Return the records below exactly; pictures stay out.

START EXERCISE MATERIAL

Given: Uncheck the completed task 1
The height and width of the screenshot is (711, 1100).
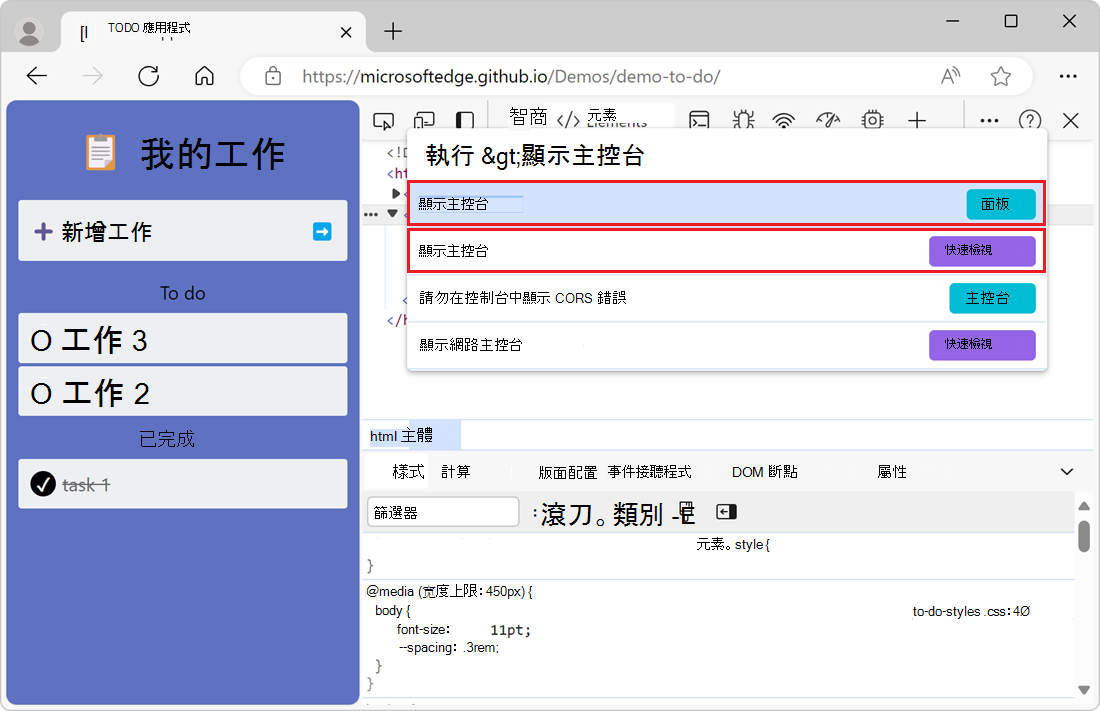Looking at the screenshot, I should [x=42, y=484].
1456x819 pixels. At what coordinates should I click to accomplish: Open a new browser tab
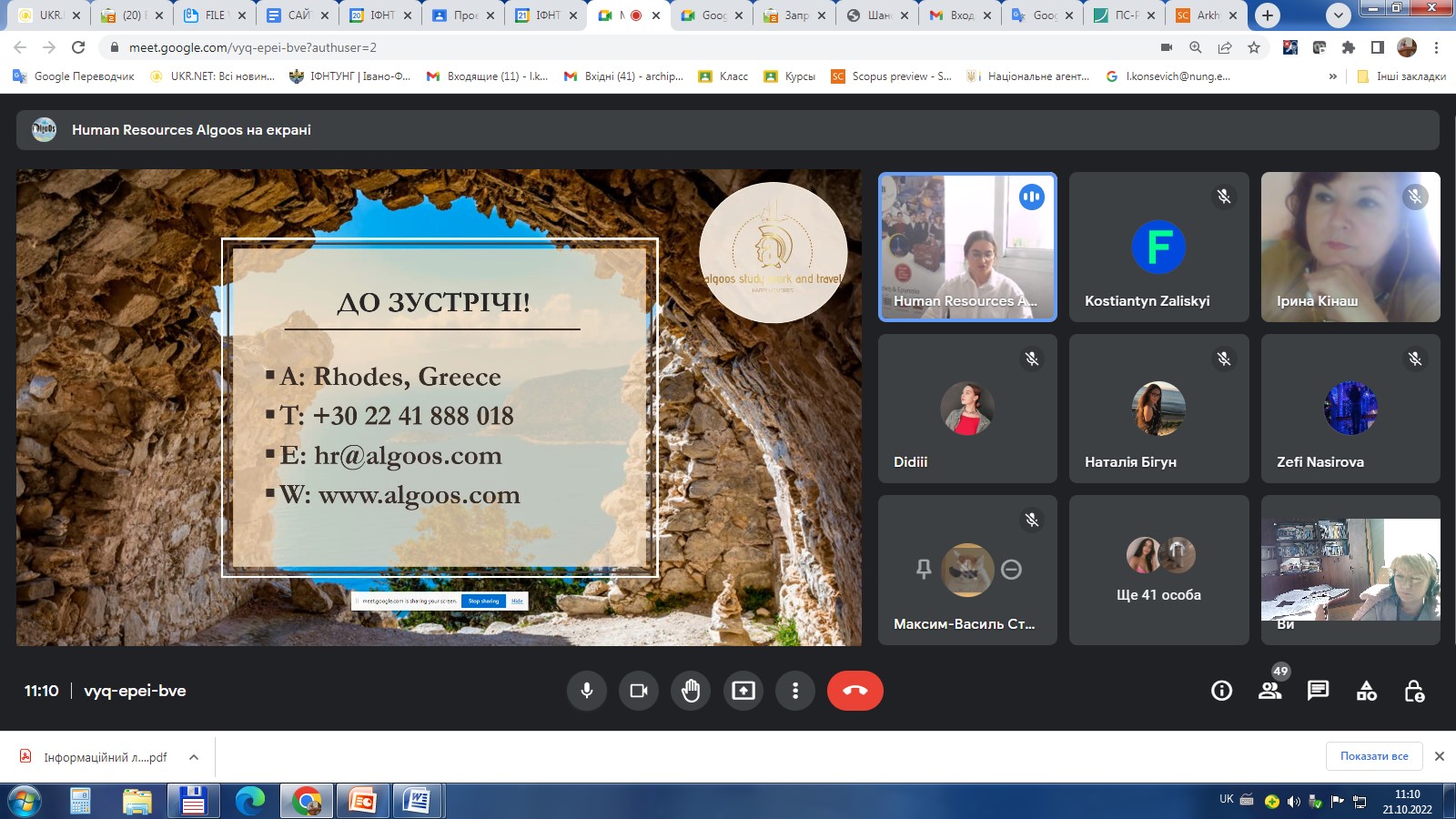click(1267, 15)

END EXERCISE MATERIAL

◆ ANSWER AREA:
Given: Uncheck the completed task 1
The height and width of the screenshot is (711, 1100).
Looking at the screenshot, I should [x=42, y=484].
1456x819 pixels. At what coordinates should I click to accomplish: Open a new browser tab
click(1267, 15)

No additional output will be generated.